Entries shown: Begin

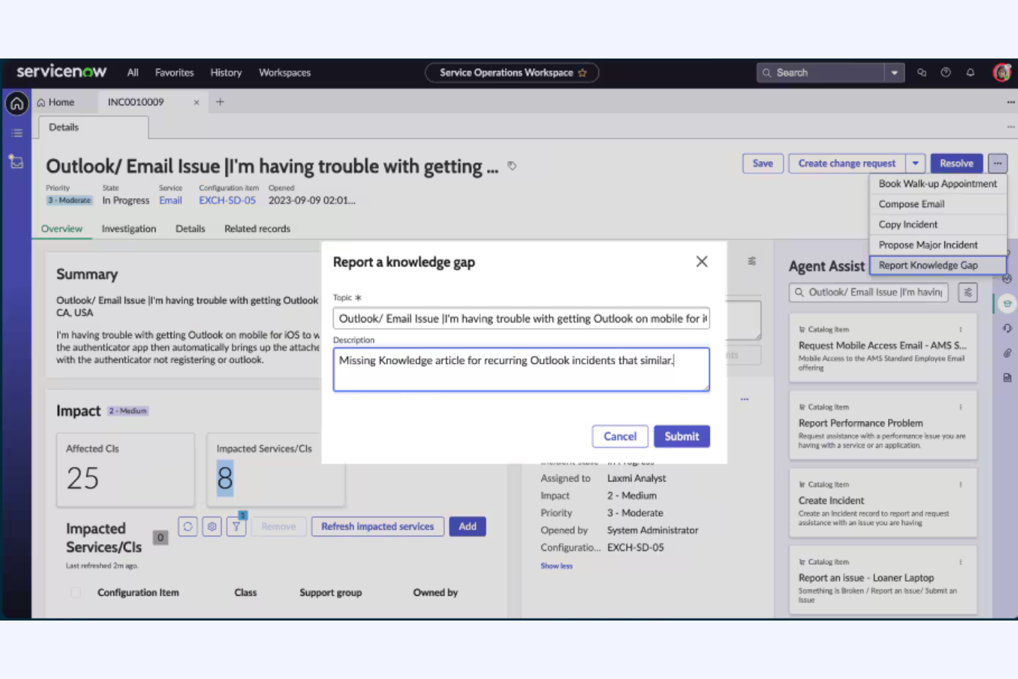Expand the Create change request dropdown arrow
Screen dimensions: 1018x679
coord(916,163)
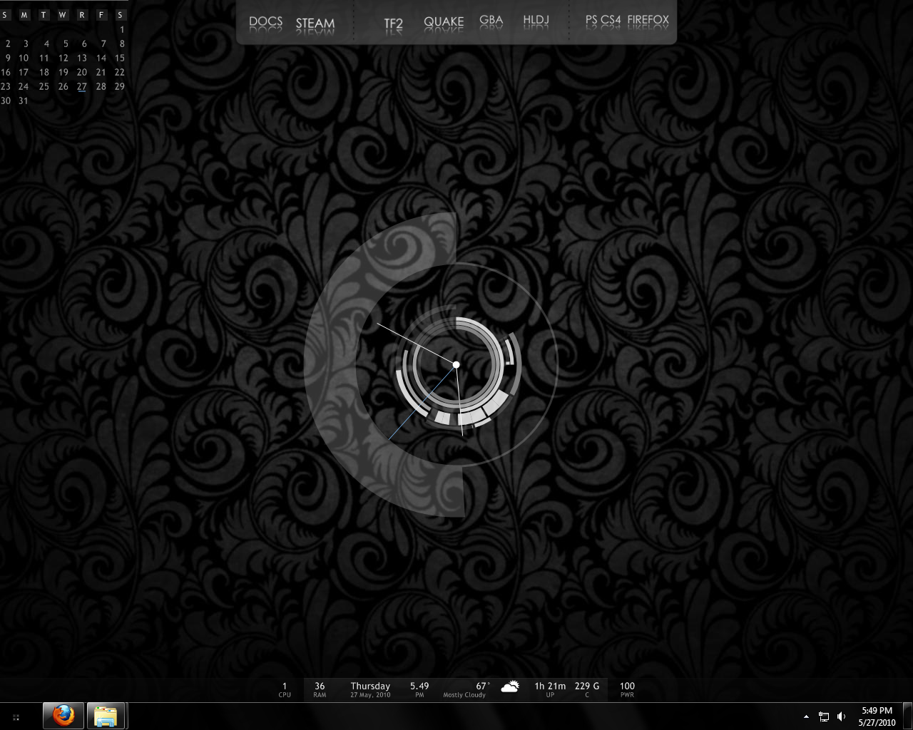Screen dimensions: 913x730
Task: Show hidden tray icons arrow
Action: click(806, 716)
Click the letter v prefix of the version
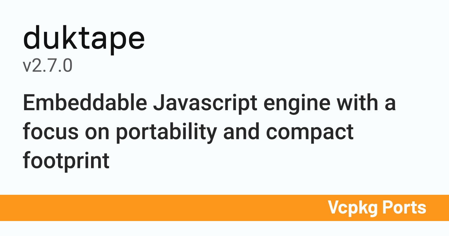Viewport: 449px width, 236px height. coord(26,66)
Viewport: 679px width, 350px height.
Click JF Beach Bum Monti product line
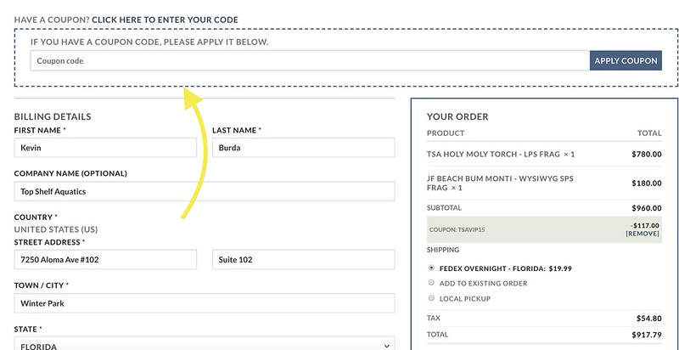tap(544, 183)
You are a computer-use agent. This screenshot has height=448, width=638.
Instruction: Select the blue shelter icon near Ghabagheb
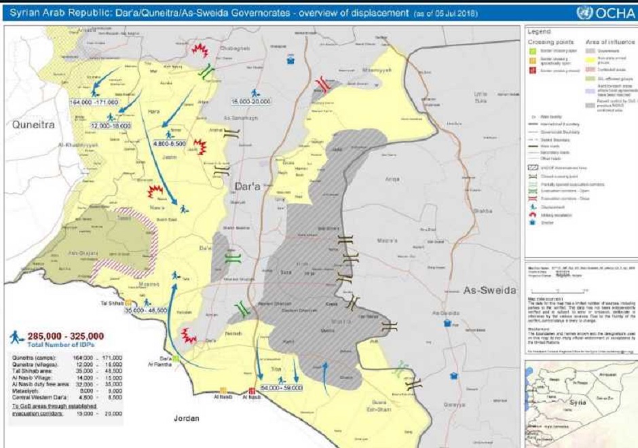click(x=291, y=60)
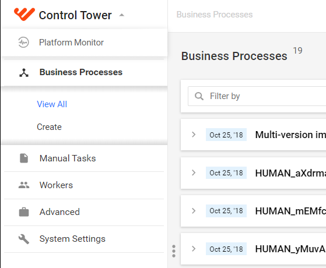Screen dimensions: 326x268
Task: Select Create under Business Processes
Action: coord(49,127)
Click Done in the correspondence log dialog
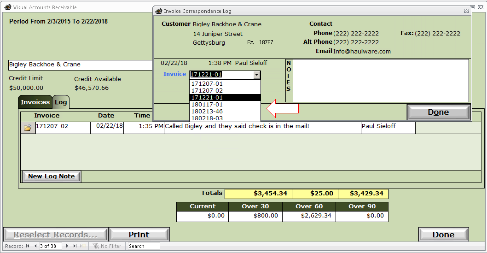487x253 pixels. [x=438, y=112]
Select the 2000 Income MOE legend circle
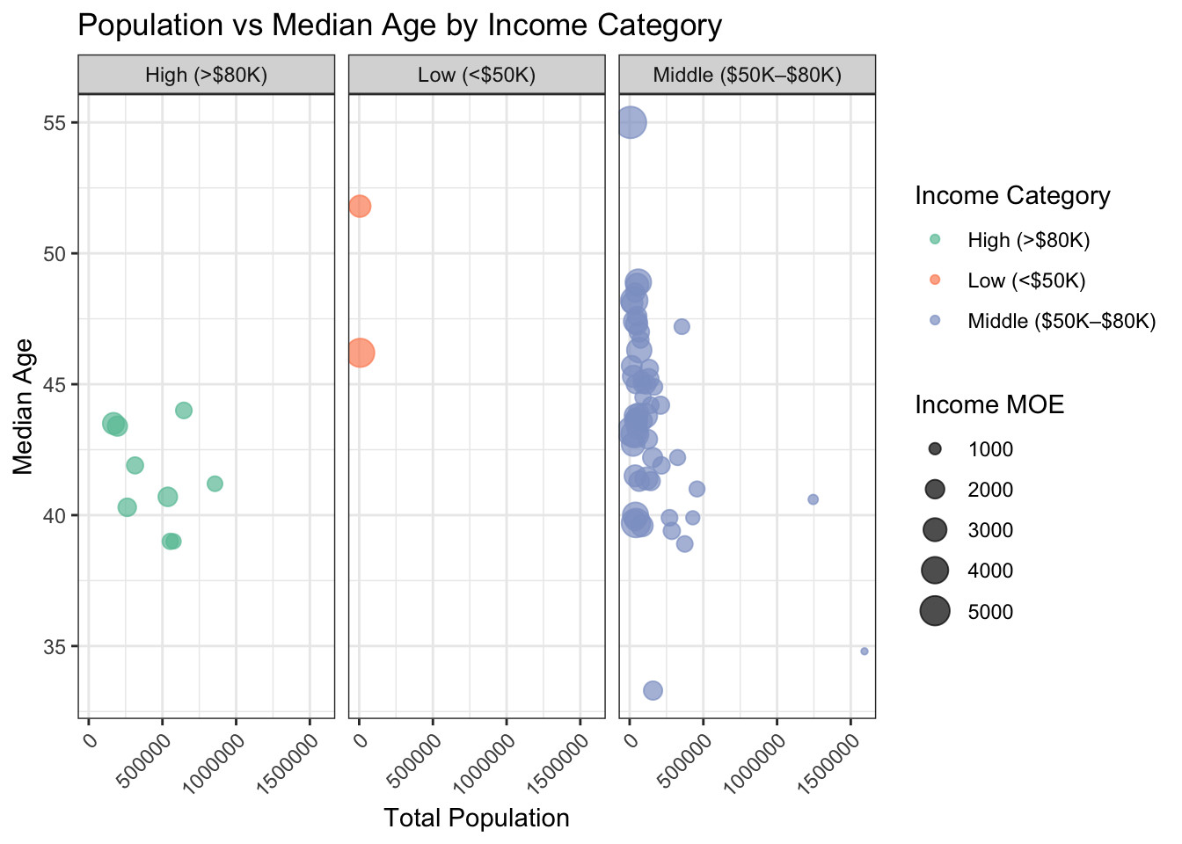This screenshot has width=1182, height=844. pyautogui.click(x=935, y=490)
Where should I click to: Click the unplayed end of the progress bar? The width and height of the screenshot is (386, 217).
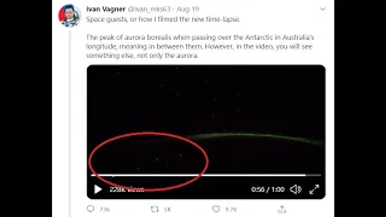(313, 175)
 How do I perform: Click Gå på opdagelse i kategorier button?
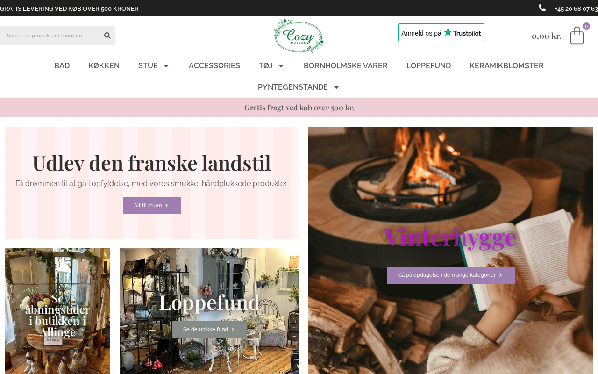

Entries shown: End

[Exercise] This task calls for the lines from the line holding "Click Done in the correspondence log dialog" through the last line above, restated word for word with both ends included and the pictures dropped.

[Output]
Click Done in the correspondence log dialog
487x253 pixels. [x=438, y=112]
Select the 2000 Income MOE legend circle
This screenshot has width=1182, height=844. pyautogui.click(x=935, y=490)
Where should I click to: Click the unplayed end of the progress bar? The width and height of the screenshot is (386, 217).
(313, 175)
 How do I perform: Click Gå på opdagelse i kategorier button?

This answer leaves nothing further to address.